Is there a link for the Microsoft Media Server (MMS) protocol source plugin?

Thanks

----------


## bbandy

> Is there a link for the Microsoft Media Server (MMS) protocol source plugin?
> 
> Thanks


Despite ten mile of computer jargon babble from the propeller heads, the answer is "no" and it is ticking me off!!!!!!!!!!!!!!!!!!!!!!
Bruce

----------


## hosoka

Hello saskatchewan,

Googled somewhat and found the solution for your case:

https://answers.edge.launchpad.net/u...question/34257


Kind regards,

Horatio :Smile:

----------


## jman594

Here's what worked for me:



```
sudo apt-get install vlc mozilla-plugin-vlc
```

It wasn't really listed here or on the site linked above. 

HTH someone somewhere... 

btw, i run 9.04 jaunty

----------


## cmltow

> Here's what worked for me:
> 
> 
> 
> ```
> sudo apt-get install vlc mozilla-plugin-vlc
> ```
> 
> It wasn't really listed here or on the site linked above. 
> ...



Thank you, this worked perfectly for me!

----------


## aboud

it's not working on my jaunty amd64  :Sad:

----------


## nutcracker53

> Here's what worked for me:
> 
> 
> 
> ```
> sudo apt-get install vlc mozilla-plugin-vlc
> ```
> 
> It wasn't really listed here or on the site linked above. 
> ...


hey guys, what does this program do.

----------


## mompracem

> Thank you, this worked perfectly for me!


Worked for me also, though I have no idea of what I did...  :Confused:   :Very Happy:

----------


## Tibuda

> hey guys, what does this program do.


VLC is a video player.
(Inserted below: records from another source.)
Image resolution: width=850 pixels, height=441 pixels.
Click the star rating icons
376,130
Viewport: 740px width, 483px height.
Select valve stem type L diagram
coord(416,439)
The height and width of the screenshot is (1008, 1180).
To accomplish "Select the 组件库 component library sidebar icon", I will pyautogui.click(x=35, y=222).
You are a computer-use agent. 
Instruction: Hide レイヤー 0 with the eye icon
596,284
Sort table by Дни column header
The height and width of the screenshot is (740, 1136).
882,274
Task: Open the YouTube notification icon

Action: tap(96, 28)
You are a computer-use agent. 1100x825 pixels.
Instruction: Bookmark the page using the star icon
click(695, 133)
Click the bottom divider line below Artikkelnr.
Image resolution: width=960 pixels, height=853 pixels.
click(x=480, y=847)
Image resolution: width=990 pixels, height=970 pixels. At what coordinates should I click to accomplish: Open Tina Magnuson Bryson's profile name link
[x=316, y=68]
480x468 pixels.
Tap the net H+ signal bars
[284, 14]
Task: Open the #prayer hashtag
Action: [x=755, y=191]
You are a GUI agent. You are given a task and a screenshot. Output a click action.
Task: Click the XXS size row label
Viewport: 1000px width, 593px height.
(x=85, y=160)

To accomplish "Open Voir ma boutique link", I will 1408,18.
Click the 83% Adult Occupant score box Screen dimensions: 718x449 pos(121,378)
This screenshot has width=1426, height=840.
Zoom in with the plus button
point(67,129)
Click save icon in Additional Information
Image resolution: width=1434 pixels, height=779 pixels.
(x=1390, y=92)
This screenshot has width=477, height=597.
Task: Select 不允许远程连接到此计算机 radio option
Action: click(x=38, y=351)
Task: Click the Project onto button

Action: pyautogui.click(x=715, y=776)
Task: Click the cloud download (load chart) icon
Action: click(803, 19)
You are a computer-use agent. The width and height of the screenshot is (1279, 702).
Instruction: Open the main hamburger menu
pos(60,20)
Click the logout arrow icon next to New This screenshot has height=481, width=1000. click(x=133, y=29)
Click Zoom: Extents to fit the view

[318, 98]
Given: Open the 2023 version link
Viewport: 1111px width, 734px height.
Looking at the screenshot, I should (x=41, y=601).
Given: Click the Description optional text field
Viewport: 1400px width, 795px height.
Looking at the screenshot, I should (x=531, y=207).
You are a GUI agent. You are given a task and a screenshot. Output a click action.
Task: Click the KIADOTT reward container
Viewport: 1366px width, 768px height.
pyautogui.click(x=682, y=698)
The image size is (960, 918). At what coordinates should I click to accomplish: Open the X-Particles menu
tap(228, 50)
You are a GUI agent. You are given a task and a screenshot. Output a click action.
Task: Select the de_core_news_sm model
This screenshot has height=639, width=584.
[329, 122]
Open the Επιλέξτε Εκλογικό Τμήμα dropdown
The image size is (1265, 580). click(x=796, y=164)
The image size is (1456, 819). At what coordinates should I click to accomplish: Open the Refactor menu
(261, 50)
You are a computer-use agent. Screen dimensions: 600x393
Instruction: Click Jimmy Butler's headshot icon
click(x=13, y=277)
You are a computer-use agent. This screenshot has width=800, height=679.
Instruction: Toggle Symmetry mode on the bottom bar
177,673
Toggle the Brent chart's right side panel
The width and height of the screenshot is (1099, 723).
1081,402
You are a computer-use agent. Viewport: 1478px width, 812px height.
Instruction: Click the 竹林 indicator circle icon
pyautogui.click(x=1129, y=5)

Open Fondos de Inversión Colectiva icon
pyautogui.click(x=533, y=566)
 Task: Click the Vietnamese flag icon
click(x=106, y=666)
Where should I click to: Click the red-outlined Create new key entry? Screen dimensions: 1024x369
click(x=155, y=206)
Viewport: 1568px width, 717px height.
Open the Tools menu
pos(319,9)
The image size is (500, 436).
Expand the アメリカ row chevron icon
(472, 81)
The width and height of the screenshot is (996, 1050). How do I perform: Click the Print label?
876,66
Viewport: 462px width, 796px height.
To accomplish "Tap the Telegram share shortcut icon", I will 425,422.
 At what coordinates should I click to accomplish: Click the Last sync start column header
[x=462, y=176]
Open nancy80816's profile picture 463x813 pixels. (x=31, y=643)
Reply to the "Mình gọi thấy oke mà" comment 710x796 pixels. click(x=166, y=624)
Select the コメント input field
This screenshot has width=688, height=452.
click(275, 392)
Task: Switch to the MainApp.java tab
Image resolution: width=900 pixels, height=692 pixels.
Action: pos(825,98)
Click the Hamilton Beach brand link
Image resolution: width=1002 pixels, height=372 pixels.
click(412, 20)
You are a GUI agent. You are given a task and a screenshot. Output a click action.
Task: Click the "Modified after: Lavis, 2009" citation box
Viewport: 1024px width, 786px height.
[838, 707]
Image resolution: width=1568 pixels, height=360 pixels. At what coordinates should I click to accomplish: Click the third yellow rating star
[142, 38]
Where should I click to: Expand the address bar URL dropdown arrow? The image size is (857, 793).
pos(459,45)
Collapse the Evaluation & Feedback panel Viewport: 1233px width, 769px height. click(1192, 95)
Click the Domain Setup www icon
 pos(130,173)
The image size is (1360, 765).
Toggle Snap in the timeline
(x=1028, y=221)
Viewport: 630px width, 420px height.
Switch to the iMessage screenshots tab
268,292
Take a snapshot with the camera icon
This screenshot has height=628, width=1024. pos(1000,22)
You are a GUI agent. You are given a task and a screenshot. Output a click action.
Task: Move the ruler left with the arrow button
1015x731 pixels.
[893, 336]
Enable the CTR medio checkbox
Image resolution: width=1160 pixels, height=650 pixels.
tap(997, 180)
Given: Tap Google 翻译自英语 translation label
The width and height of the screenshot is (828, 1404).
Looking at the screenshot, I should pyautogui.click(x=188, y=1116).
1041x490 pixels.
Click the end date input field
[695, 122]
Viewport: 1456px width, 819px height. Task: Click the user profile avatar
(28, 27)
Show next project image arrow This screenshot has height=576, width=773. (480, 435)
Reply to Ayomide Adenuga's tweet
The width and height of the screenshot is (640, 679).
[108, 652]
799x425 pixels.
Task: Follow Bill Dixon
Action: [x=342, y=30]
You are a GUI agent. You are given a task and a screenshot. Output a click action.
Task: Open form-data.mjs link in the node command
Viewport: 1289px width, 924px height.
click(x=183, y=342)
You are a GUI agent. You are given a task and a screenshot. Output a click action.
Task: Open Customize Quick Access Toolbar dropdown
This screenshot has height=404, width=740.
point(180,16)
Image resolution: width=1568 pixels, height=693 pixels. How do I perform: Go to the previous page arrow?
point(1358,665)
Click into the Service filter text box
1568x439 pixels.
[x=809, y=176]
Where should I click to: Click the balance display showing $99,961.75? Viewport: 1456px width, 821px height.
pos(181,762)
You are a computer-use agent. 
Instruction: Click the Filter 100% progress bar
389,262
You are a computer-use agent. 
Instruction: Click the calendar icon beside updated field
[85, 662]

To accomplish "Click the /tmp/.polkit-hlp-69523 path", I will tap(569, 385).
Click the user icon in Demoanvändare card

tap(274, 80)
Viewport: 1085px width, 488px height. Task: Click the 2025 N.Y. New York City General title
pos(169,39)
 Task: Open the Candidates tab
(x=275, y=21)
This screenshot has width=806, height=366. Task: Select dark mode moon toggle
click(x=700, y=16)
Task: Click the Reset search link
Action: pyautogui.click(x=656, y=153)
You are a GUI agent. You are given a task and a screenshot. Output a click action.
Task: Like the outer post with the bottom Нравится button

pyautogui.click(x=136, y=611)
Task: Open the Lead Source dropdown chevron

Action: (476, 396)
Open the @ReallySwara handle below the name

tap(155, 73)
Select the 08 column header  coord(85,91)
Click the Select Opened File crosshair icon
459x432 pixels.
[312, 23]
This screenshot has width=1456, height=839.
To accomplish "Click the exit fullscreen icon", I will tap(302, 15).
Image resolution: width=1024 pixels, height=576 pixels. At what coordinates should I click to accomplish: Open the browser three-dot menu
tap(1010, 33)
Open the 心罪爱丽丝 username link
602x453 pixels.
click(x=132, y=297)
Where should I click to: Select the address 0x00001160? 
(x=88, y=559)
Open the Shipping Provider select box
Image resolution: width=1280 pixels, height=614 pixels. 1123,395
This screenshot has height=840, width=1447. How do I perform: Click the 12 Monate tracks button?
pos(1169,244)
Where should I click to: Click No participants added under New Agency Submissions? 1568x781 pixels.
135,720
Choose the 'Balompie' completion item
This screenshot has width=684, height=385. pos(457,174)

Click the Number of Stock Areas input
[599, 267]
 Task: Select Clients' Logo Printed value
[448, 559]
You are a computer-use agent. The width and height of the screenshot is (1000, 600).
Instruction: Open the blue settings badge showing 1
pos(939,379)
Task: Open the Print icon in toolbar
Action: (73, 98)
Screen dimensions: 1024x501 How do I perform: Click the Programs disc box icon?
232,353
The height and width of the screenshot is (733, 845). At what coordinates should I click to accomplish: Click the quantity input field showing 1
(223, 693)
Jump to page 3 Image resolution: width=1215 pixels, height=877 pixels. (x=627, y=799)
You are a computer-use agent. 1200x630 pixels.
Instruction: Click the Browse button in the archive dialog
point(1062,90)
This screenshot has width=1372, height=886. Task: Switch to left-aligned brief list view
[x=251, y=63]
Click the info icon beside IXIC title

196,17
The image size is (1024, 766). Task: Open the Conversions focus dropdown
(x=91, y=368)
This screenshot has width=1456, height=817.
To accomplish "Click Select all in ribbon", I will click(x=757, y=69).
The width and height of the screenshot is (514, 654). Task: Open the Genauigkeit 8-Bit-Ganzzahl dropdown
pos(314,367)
See http://www.videolan.org/vlc/

----------


## newb85

> it's not working on my jaunty amd64


Were you unable to install the player and plug-in, or did the plug-in fail to play the content you wanted?

Vlc is in the Canonical repository.  Make sure you have that enabled if you are unable to download the packages.  You can also install it through Synaptic.

----------


## vinan

> Here's what worked for me:
> 
> 
> 
> ```
> sudo apt-get install vlc mozilla-plugin-vlc
> ```
> 
> It wasn't really listed here or on the site linked above. 
> ...



thanks i worked fine in my jaunty amd64 :Surprised:

----------


## forkandles

With 9.04 I had already installed vlc and mozilla-plugin-vlc but my internet radio still would not work.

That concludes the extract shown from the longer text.